Figura 2 - Modelo de fluxo de calor sobre edifícios (Fonte: Wise et alli in: Villas Boas, 1983) 
 
A radiação solar no meio urbano é menor que no meio rural. Segundo 
Oliveira (1988:24), “os componentes da massa edificada atuam como 
horizontes “fabricados” que modificam a duração da exposição do sol 
desses espaços microclimaticos pela justaposição dos edifícios, os 
quais mascaram o sol em determinados períodos do dia ou do ano, 
provocando sombreamento no solo, sobre si mesmo, ou em outros 
edifícios”. Isto afetará sobretudo a duração de brilho do sol, de 5 a 
15% menos no meio urbano em comparação com o entorno rural. 
 
As radiações ultravioleta têm uma redução de 30% no inverno e 5% 
no verão em relação ao entorno rural. Isto se dá em função da maior 
quantidade de nuvens e nevoeiros presentes na atmosfera urbana, 
dificultando a penetração desses raios de menor comprimento de 
onda. 
 
A quantidade de radiação solar absorvida pela cidade é que vai 
determinar o seu efeito sobre o clima urbano. Esta depende da 
capacidade de absorção e retenção dos materiais das edificações e 
dos tipos de revestimento do solo e da duração da exposição do sol 
(Oliveira, 1988:33). 
 
A radiação proveniente da ação antropogênica (atividades industriais, 
o trânsito, o próprio calor metabólico do homem, os sistemas de 
condicionamento mecânico, a queima de combustível etc.) é um dado 
importante a ser considerado na presença da radiação térmica do 
clima urbano. “A radiação térmica produzida por atividades 
antropogênicas ultrapassa o balanço médio de radiação” Oliveira 
(1988:32). 
 
Nas cidades as altas temperaturas alcançadas pelas superfícies mais 
absorventes dão lugar ao movimento de ar ascendente, que junto ao 
aumento de poluentes, provoca um aumento de precipitações. 
 
Essas precipitações, em contato com os poluentes aéreos, poderão 
gerar chuvas ácidas sobre a cidade, corroendo os materiais 
constitutivos da massa edificada, fazendo mal à vida ali existente, 
poluindo os cursos d’água a serem canalizados. 
 
As chuvas violentas estão associadas aos efeitos provocados pela 
impermeabilização de superfície do solo urbano, junto aos efeitos 
provocados pela rede de drenagem e escoamento das águas pluviais. 
 
Na busca de instrumentos que minimizem os efeitos da urbanização 
sobre os principais elementos do clima, e consequentemente, sobre a 
qualidade térmica dos espaços, várias pesquisas vêm sendo 
conduzidas no Brasil.
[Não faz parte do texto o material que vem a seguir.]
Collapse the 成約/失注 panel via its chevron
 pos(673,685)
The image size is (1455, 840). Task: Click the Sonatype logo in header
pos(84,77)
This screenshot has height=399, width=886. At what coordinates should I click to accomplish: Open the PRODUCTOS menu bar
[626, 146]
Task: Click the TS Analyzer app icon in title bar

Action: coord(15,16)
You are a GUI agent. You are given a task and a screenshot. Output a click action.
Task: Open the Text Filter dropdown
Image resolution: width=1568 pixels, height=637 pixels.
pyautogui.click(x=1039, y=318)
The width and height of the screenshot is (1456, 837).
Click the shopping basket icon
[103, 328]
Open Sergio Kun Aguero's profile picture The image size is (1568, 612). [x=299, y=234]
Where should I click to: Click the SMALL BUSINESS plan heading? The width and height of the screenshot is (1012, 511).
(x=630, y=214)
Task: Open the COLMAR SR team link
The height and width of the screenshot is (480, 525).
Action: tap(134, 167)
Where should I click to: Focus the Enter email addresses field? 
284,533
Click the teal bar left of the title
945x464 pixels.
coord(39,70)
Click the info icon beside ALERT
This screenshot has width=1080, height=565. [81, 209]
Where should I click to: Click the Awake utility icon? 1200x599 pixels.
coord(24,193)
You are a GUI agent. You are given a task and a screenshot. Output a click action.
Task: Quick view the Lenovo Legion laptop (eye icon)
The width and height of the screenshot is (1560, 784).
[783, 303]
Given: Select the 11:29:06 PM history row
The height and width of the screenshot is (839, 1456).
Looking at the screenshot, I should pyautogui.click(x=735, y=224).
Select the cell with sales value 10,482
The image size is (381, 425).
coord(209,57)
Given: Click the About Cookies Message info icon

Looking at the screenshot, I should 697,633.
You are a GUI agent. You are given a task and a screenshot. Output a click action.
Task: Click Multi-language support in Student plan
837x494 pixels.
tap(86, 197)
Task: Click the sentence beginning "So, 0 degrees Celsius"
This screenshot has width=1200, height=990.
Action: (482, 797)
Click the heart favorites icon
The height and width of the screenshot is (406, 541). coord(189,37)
Apesar de ainda escasso, nota-se um maior 
interesse pelo assunto nos últimos anos, com um número maior de 
pesquisas. 
 
Monteiro (1976), buscando avaliar o papel da urbanização na criação 
de um ambiente climático diferenciado daquele regional, elabora um 
modelo teórico para a investigação do clima urbano. Em seu modelo 
teórico, Monteiro desenvolve uma metodologia de análise em 
que considera o clima urbano como um sistema (Sistema Clima 
Urbano - S.C.U.), composto de subsistemas, que se articulam 
segundo canais de percepção. 
 
Villas Boas (1979), com base em pesquisa experimental em túnel de 
vento ambiental, desenvolveu princípios de desenho para a obtenção 
de condições de conforto térmico e de qualidade do ar nos espaços 
exteriores urbanos, a partir de critérios de ventilação. 
 
Lombardo (1988), utilizando-se de imagens de satélite, 
infravermelhas, levantamentos de campo e técnicas para análise do 
uso do solo, realizou estudos sobre a ilha de calor na grande São 
Paulo, constatando uma estreita correlação entre o uso do solo e a 
distribuição das temperaturas dentro das estruturas urbanas, 
configurando a ilha de calor com suas diferentes intensidades. 
 
Oliveira (1988), com base em critérios gerais de conforto e 
salubridade para climas quente-úmido, quente-seco e frio, elaborou 
uma série de recomendações para o planejamento e o desenho 
urbano, a partir das características da forma urbana condicionantes 
do clima urbano, identificadas como sendo a rugosidade, porosidade, 
densidade de construção, tamanho-dimensão vertical e horizontal das 
edificações, ocupação do solo, orientação ao sol e aos ventos, 
permeabilidade do solo e propriedades termodinâmicas dos materiais 
constituintes, e que atuam associadas ás características do 
solo/paisagem (geomorfologia do solo). 
 
Num estudo que objetiva o entendimento da origem das chuvas e 
seus impactos físico ambientais na cidade de Belo Horizonte, Ferreira 
(1996) evidencia o processo de aquecimento na atmosfera da cidade, 
com a elevação da temperatura média - até 1950 era inferior a 220 C 
e na década de 90 já supera os 230C - e o crescimento da 
concentração de poluentes. 
 
Vidal (1991), em Natal, Nascimento (1995), em Belém, Assis (1990) 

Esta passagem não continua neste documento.